Predicting the aggressiveness of oral cancers in humans could help tailor appropriate treatment and optimize outcomes, similar to the current approach to other cancer types such as breast cancer. However, to date, no diagnostic test is available that can predict the aggressiveness of oral cancer in humans. But that soon may change.
Results of a recently published study that looked at the genetic expression of oral cancer in mice found that specific types of murine oral cancer are highly relevant to human oral cancer, and that the gene signature associated with tumor spread in mice was similar to the same gene signature found in oral cancer samples in humans who had aggressive metastatic tumors.
The researchers, from Washington University School of Medicine in St. Louis, repeatedly exposed mice to two known carcinogens associated with the development of oral cancer in humans–tobacco and alcohol. As in humans, exposure of these carcinogens resulted in some tumors in mice that did not spread and some that became aggressive and metastasized.
To determine whether these tumors in mice and humans were genetically similar, the researchers compared their mouse sequences with human data from The Cancer Genome Atlas and were able to identify a common genetic signature associated with more aggressive tumors in both the mice and humans.
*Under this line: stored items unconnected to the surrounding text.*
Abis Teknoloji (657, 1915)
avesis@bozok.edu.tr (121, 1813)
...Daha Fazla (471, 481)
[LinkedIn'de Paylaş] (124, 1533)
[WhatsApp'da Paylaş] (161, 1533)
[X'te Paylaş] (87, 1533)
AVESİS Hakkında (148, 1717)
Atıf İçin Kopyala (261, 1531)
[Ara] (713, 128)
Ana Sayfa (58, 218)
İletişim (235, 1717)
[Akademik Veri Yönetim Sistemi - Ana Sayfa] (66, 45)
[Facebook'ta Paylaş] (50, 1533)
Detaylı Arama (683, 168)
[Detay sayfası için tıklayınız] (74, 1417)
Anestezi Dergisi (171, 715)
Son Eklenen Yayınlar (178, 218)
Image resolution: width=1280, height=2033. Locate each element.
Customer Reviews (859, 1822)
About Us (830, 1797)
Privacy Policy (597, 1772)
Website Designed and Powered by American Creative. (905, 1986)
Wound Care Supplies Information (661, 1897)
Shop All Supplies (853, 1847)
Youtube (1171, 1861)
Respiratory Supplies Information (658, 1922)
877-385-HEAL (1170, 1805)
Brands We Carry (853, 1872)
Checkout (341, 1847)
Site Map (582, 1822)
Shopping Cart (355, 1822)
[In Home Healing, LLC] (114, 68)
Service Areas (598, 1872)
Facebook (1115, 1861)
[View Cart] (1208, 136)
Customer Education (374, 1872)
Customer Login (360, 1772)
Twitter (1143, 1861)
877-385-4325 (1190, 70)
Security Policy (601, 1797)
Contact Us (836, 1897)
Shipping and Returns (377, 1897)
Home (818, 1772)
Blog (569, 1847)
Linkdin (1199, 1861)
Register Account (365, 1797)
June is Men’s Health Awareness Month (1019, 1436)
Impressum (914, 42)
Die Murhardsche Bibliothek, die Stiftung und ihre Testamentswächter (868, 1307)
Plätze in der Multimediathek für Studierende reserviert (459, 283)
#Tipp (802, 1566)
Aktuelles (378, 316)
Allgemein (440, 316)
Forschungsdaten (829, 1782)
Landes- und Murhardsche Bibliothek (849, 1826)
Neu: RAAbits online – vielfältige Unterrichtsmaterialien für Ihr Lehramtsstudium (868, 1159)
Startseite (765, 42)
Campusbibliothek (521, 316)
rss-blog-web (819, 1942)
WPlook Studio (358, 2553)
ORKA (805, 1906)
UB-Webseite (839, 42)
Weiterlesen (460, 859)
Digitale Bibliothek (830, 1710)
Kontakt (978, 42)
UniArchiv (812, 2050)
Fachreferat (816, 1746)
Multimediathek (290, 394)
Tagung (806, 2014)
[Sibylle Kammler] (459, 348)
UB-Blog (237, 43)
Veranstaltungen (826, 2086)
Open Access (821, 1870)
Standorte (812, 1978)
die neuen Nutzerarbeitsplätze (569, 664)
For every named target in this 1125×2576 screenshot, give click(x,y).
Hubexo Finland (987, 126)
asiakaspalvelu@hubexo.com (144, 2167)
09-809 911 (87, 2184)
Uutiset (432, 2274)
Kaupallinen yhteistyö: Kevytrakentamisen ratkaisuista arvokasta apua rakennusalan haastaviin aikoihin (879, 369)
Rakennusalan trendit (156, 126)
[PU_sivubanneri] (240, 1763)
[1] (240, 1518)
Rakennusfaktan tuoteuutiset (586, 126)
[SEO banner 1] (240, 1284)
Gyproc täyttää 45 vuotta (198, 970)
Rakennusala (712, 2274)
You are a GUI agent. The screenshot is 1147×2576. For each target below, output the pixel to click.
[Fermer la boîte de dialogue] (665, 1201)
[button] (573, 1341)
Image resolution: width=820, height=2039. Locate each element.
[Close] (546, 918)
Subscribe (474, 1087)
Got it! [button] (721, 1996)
The researchers applied this finding to develop a proof of concept test in which they showed that using this genetic signature in oral cancer samples from patients treated at their institution they were able to identify aggressive tumors with about 93% accuracy.
According to senior author of the study, Ravindra Uppaluri, MD, PhD, associate professor of otolaryngology at Washington University School of Medicine, these results indicate that “clinical translation of this signature is feasible to allow risk stratification in human oral cancer … to ultimately benefit patients by telling us those who need more aggressive treatments and those who don’t.”
The researchers are now advancing toward developing a laboratory test to predict the aggressiveness of oral cancer in humans.